Polo stared at the carpet. That was true. Oscar would never be able to fit under a door. Rats were made for that kind of thing. It was practically the reason they’d been invented.
“We can do this, Polo,” Marco said, patting her on the shoulder. “You didn’t see yourself on TV. You were amazing! Once you hid under that plant, nobody even knew you were there!”
“Really?” Polo looked up. “You watched me on TV?”
Marco blushed. “Yeah, you looked really good, too. Plus with that button, you looked all glamorous, like a star! Next time we’ll tape it.” He shot Oscar a look. “We didn’t have it set up right this time.”
“Well. If he won’t be there…” Polo looked at Oscar. “What do we have to do?”
“We’ll watch on the surveillance cameras until the man leaves the building. That’ll be your cue,” Oscar said.
Walt nodded. “I’ve got the door set up so we can come and go. I’ll carry you up on my back. Then just sneak inside, find the coins, and get out of there. If he comes back before you’re done, forget the coins and skedaddle. Then report b
ack.”
Marco bobbed up and down on the balls of his feet. “Got it. Go, scope, skedaddle!”
“Got it.” Polo let out a breath she didn’t know she’d been holding. “We don’t go until he’s gone.” She turned to Marco. “You didn’t see him. He was scary.”
Marco nodded as he bobbed. “We’ll be careful. We’ll be totally invisible, like ghosts, or superspies.” He turned to Oscar. “I like this plan. It’ll give me a chance to get some more legwork done.” He jogged off, doing a lap around the sofa, punching the air as he went.
Oscar looked at Walt, eyebrows raised. “Legwork?”
“Don’t tell him,” Walt said under her breath.
* * *
It took three hours for the man in the penthouse apartment to leave the building.

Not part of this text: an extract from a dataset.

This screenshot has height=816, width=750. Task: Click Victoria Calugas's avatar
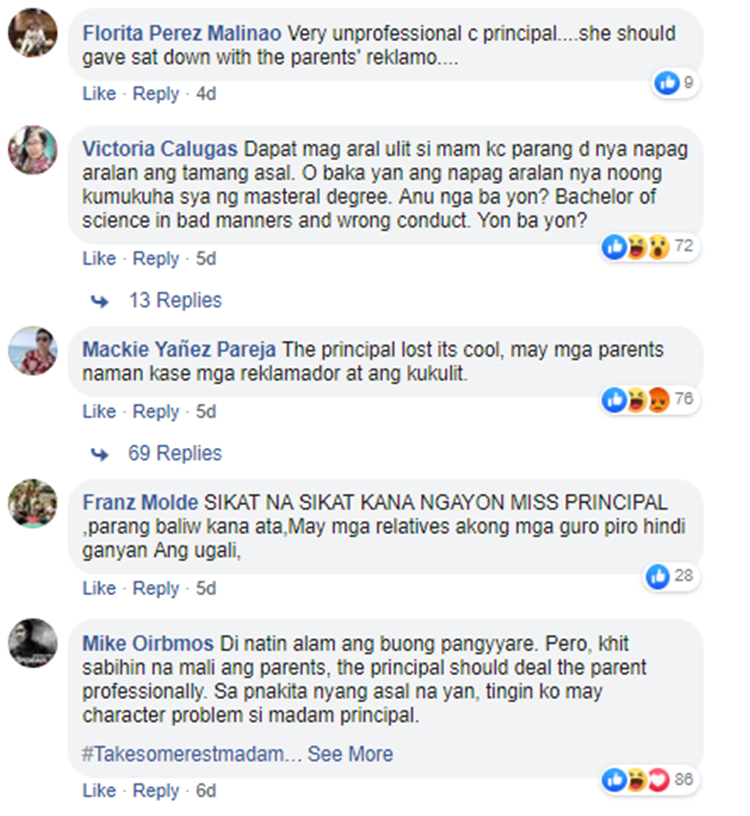pos(33,150)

Since only Butterbean and Polo had actually seen the guy, they were the ones on surveillance duty. And they figured out one problem pretty quickly—blue eyes don’t show up on fuzzy black-and-white surveillance footage.

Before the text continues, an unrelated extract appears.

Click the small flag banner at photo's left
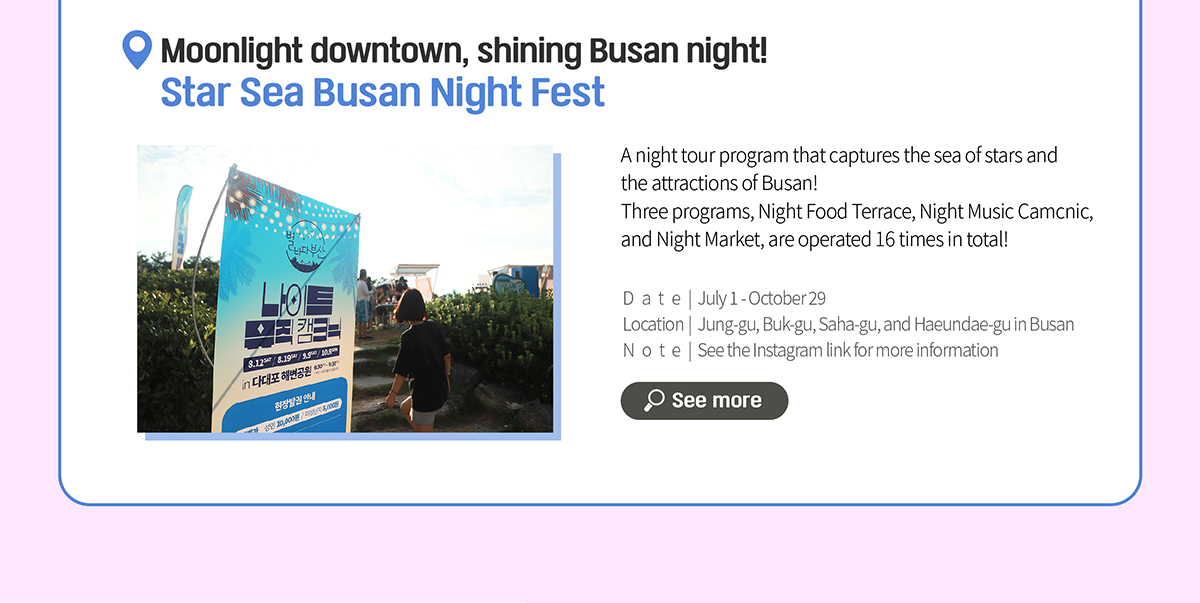Screen dimensions: 1200x603 point(181,227)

“Is that him?” Polo whispered early on. A light-haired man was leaving the elevator in the lobby.
Butterbean leaned forward, nose hovering in front of the screen. “I don’t think so. I think that’s Stinky Sweat Socks on three.”

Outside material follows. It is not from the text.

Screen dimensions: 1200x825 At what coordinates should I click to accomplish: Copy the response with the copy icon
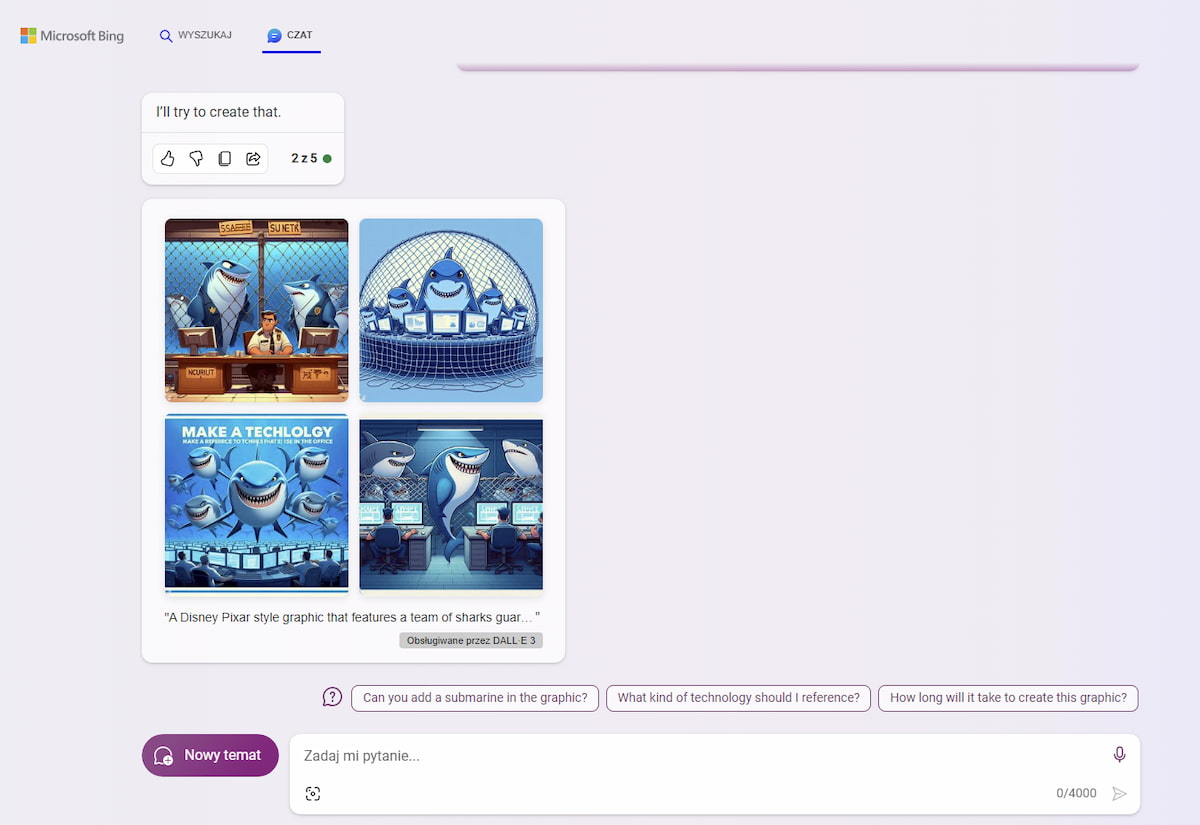(225, 159)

“Are you sure?” Polo said, watching the man disappear off the edge of the screen.
“Maybe?”
Polo shrugged. “Okay.” Maybe would have to be good enough. Better to keep waiting than get it wrong.
After three more false IDs (Guy Who Smokes Cigars, Guy Who Yells at the Doorman, and Mechanic Guy) the Coin Man appeared. And once they’d seen him, there was no question. Even the way he moved across the screen sent chills down Polo’s back.
“Okay, you’re right—he’s creepy,” Marco said as they watched the blurry footage of the guy leaving the building. “Look, even the doorman guy doesn’t like him.”
“Wow, you’re right,” Butterbean said, pressing her nose against the Television again, leaving a smeary streak behind. “Mr. Doorman talks to EVERYONE, and he didn’t say a word to that guy. He just held the door and stepped back.”